# Rooster or Hen?



## TexasRanger (Feb 2, 2010)

My little Easter Peep I got at the beginning of March is starting to grow up. Thing is, he/she is different then the others. Different noise, shape and behavior. I have asked the question on a chicken forum, they say pullet. I asked in the chicken forum here, and they say rooster. Either way I'm keeping him.


----------



## Bonfire98 (May 25, 2013)

Im thinking pullet?


----------



## OwnedByTheGoats (Mar 7, 2013)

i would definitely say pullet.


----------



## Frosty (Feb 13, 2010)

I would say pullet.


----------



## TexasRanger (Feb 2, 2010)

Frosty said:


> I would say pullet.


Whats throwing me is this:

This is Freya, the same breed. Both are the same age.


----------



## OwnedByTheGoats (Mar 7, 2013)

Changed my mind, that is a rooster I think. I didn't realize how old they were.


----------



## TrinityRanch (Mar 26, 2013)

Well, its tail feathers are really long, but its eyes say it is a hen.

Maybe it's a hermie?! :ROFL:


----------



## Jessica84 (Oct 27, 2011)

No I would stick with girl, the fethers just dont have the same arch as the other. Even though same breed they are not going to look 100% the same.


----------



## Billythegoat (Feb 11, 2013)

It is a girl. There isn't any development of sickle feathers.


----------



## TexasRanger (Feb 2, 2010)

Billythegoat said:


> It is a girl. There isn't any development of *sickle feathers*.

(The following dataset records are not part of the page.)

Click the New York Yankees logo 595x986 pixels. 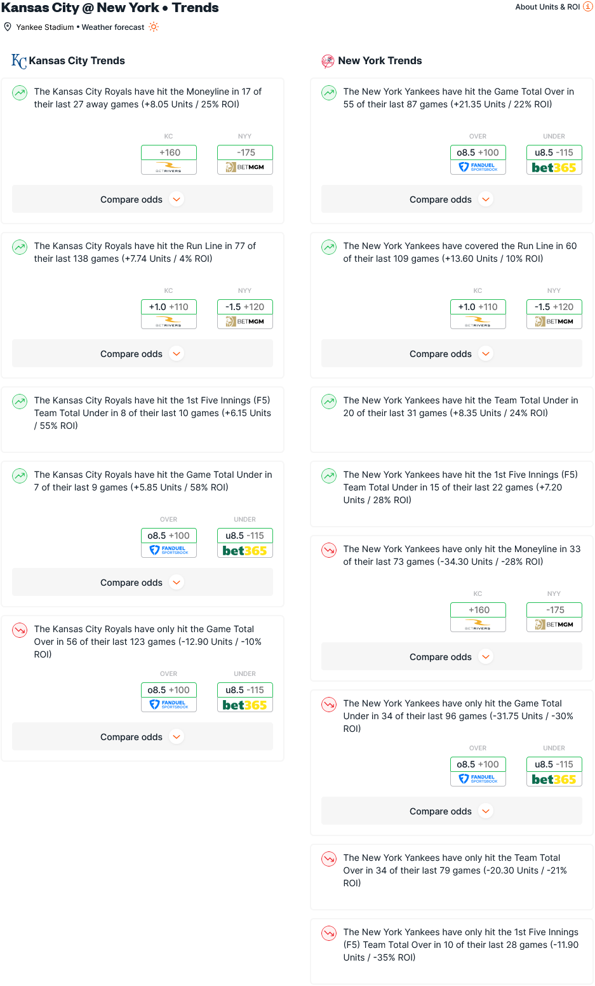pyautogui.click(x=328, y=61)
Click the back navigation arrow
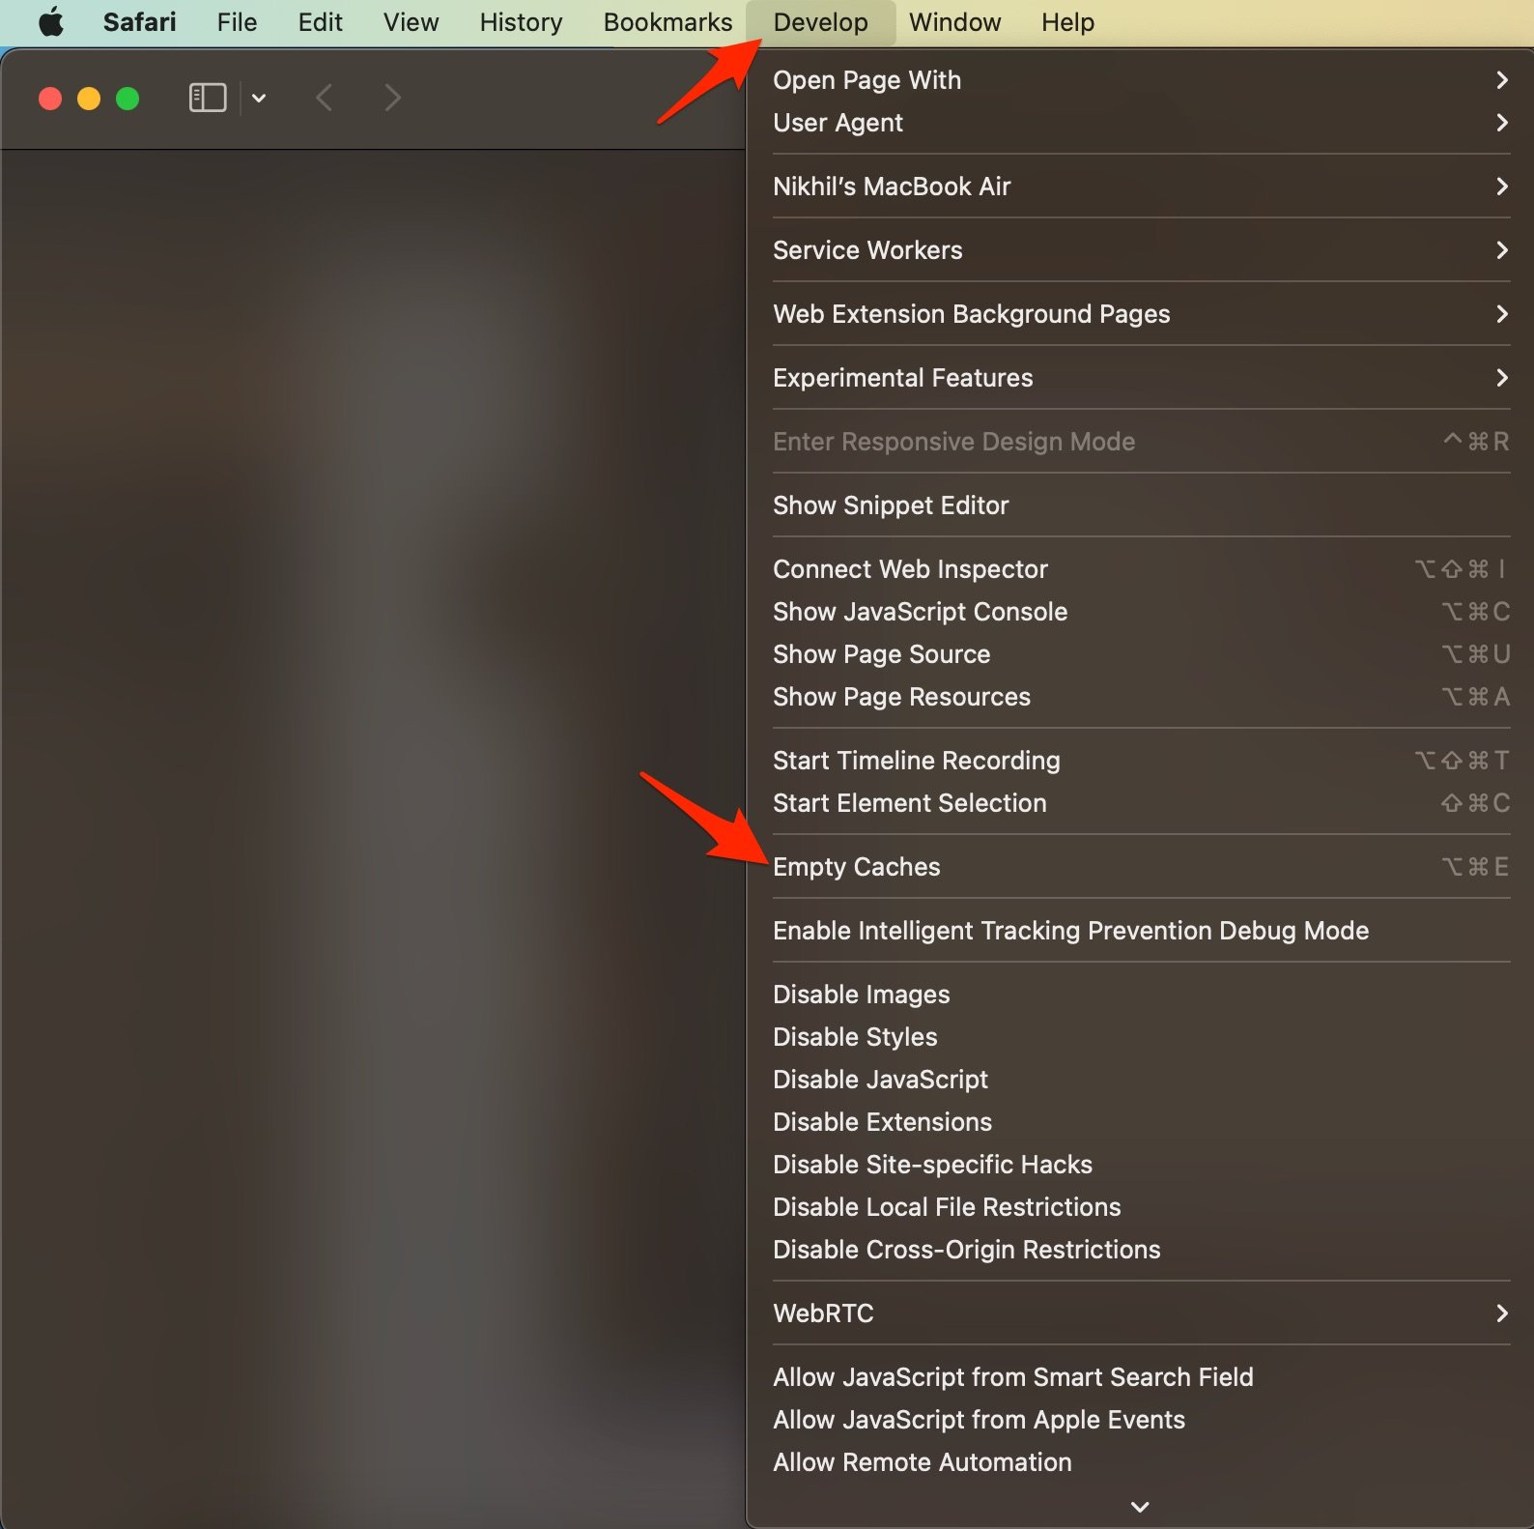The height and width of the screenshot is (1529, 1534). point(325,98)
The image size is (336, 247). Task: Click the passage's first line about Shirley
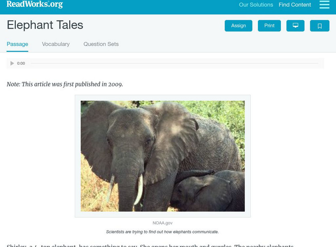(150, 245)
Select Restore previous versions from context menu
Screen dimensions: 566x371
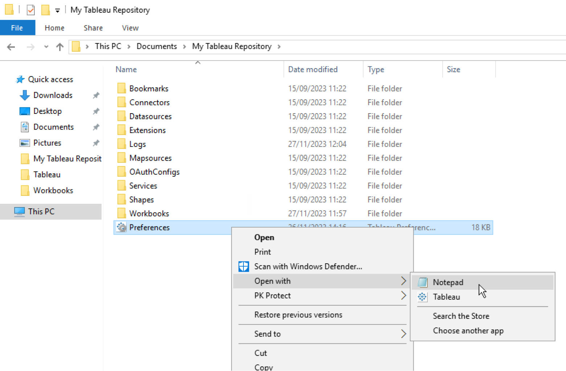tap(298, 315)
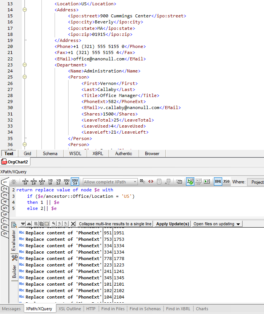Switch to Grid view tab
This screenshot has width=264, height=314.
click(27, 154)
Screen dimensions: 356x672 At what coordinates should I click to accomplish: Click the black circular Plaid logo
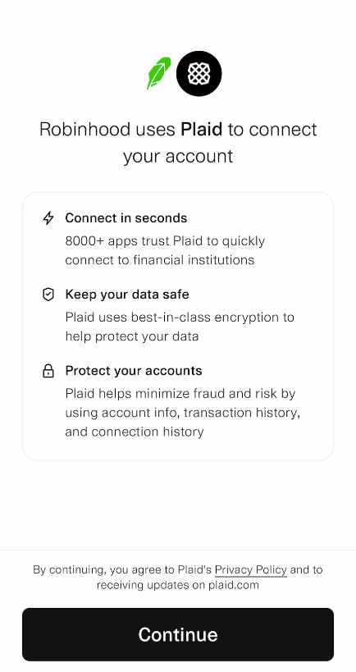point(199,74)
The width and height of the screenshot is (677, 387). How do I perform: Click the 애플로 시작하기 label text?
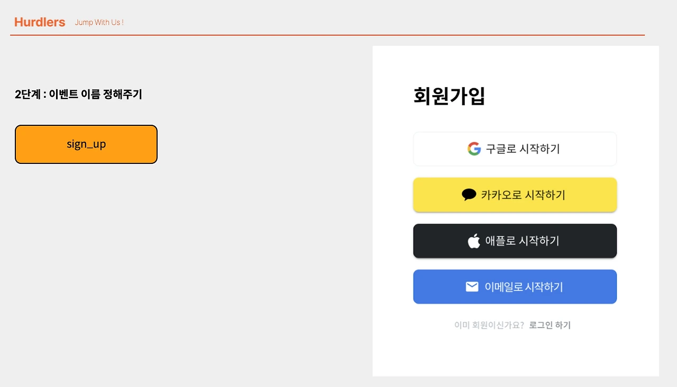tap(522, 241)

What about these? Its hard to "capture" the way he really looks on camera, for seem reason the comb lightens (even without flash).


----------



## happybleats (Sep 12, 2010)

Ok..my chicken expert ( my 13 year old daughter) we call her the chicken whisper lol..said you have a rooster...the comb is more peaks which indicates it will grow like a rooster comb..plus the tail feathers are more spread eagle as she puts it..she did want me to say she is not and expert lol..but it is her best guess...
I do have to say around here she has a 98% right on rating lol..


----------



## Billythegoat (Feb 11, 2013)

From the pictures all the feathers appear very rounded so I'd still say hen. I don't really judge hen/rooster by comb because we have had hens we swear were roosters but yet lay eggs just because of their combs.


----------



## goatfarmer4891 (May 9, 2013)

I think she is a pullet. I had the same issue with one of my leghorns this year. One of them challenged me and made different clucks than the others, but it turned out that was just her personality!


----------



## happybleats (Sep 12, 2010)

DOes the chicken have spurs on the back of the legs..??? this would indicate Rooster..if not then most likely a hen...


----------



## Curious (Feb 6, 2013)

Also, at this age they'll start getting their saddle feathers in. That was one of the only way we could tell with our cochins this year! One of our bantams started crowing before he had any feathers, it was hilarious to hear the little chick voice crowing. I usually can tell but this guy has me stumped. I'm tempted to say rooster because his body type is leaner than the hens though.


----------